Saved entries:
━━━━━━━━━━━━━━━━
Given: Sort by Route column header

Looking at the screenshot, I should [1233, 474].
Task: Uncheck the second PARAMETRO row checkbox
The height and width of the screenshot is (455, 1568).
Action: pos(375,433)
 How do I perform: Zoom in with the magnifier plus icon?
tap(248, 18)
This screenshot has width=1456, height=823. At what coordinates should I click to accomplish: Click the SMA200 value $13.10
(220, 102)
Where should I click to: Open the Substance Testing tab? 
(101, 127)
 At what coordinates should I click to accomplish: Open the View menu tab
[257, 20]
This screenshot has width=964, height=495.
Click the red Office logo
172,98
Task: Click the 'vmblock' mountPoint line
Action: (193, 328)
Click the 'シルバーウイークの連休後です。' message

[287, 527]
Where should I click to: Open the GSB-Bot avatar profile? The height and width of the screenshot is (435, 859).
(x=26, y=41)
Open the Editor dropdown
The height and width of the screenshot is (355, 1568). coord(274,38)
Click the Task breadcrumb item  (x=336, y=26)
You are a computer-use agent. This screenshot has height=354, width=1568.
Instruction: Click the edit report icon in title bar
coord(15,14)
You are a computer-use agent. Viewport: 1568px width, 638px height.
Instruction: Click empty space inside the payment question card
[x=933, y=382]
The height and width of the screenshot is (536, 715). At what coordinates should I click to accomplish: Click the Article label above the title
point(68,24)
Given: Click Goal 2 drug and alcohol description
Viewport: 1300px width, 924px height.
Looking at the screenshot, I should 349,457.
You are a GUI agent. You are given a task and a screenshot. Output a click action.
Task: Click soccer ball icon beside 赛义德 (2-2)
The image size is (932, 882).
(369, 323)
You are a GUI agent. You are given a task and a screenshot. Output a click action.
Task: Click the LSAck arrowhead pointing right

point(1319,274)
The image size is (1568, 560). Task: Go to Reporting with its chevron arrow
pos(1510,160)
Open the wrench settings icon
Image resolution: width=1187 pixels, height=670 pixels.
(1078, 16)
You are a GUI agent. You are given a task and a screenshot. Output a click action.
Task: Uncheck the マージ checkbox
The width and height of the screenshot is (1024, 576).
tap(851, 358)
━━━━━━━━━━━━━━━━
■ **REQUIRED WORK**
Retype all of the records above without altering a single character.

■ **ANSWER**
Given: Sort by Route column header

Looking at the screenshot, I should [1233, 474].
Task: Uncheck the second PARAMETRO row checkbox
The height and width of the screenshot is (455, 1568).
Action: pos(375,433)
 How do I perform: Zoom in with the magnifier plus icon?
tap(248, 18)
This screenshot has width=1456, height=823. At what coordinates should I click to accomplish: Click the SMA200 value $13.10
(220, 102)
Where should I click to: Open the Substance Testing tab? 
(101, 127)
 At what coordinates should I click to accomplish: Open the View menu tab
[257, 20]
This screenshot has width=964, height=495.
Click the red Office logo
172,98
Task: Click the 'vmblock' mountPoint line
Action: (193, 328)
Click the 'シルバーウイークの連休後です。' message

[287, 527]
Where should I click to: Open the GSB-Bot avatar profile? The height and width of the screenshot is (435, 859).
(x=26, y=41)
Open the Editor dropdown
The height and width of the screenshot is (355, 1568). coord(274,38)
Click the Task breadcrumb item  (x=336, y=26)
You are a computer-use agent. This screenshot has height=354, width=1568.
Instruction: Click the edit report icon in title bar
coord(15,14)
You are a computer-use agent. Viewport: 1568px width, 638px height.
Instruction: Click empty space inside the payment question card
[x=933, y=382]
The height and width of the screenshot is (536, 715). At what coordinates should I click to accomplish: Click the Article label above the title
point(68,24)
Given: Click Goal 2 drug and alcohol description
Viewport: 1300px width, 924px height.
Looking at the screenshot, I should 349,457.
You are a GUI agent. You are given a task and a screenshot. Output a click action.
Task: Click soccer ball icon beside 赛义德 (2-2)
The image size is (932, 882).
(369, 323)
You are a GUI agent. You are given a task and a screenshot. Output a click action.
Task: Click the LSAck arrowhead pointing right

point(1319,274)
The image size is (1568, 560). Task: Go to Reporting with its chevron arrow
pos(1510,160)
Open the wrench settings icon
Image resolution: width=1187 pixels, height=670 pixels.
(1078, 16)
You are a GUI agent. You are given a task and a screenshot. Output a click action.
Task: Uncheck the マージ checkbox
The width and height of the screenshot is (1024, 576).
tap(851, 358)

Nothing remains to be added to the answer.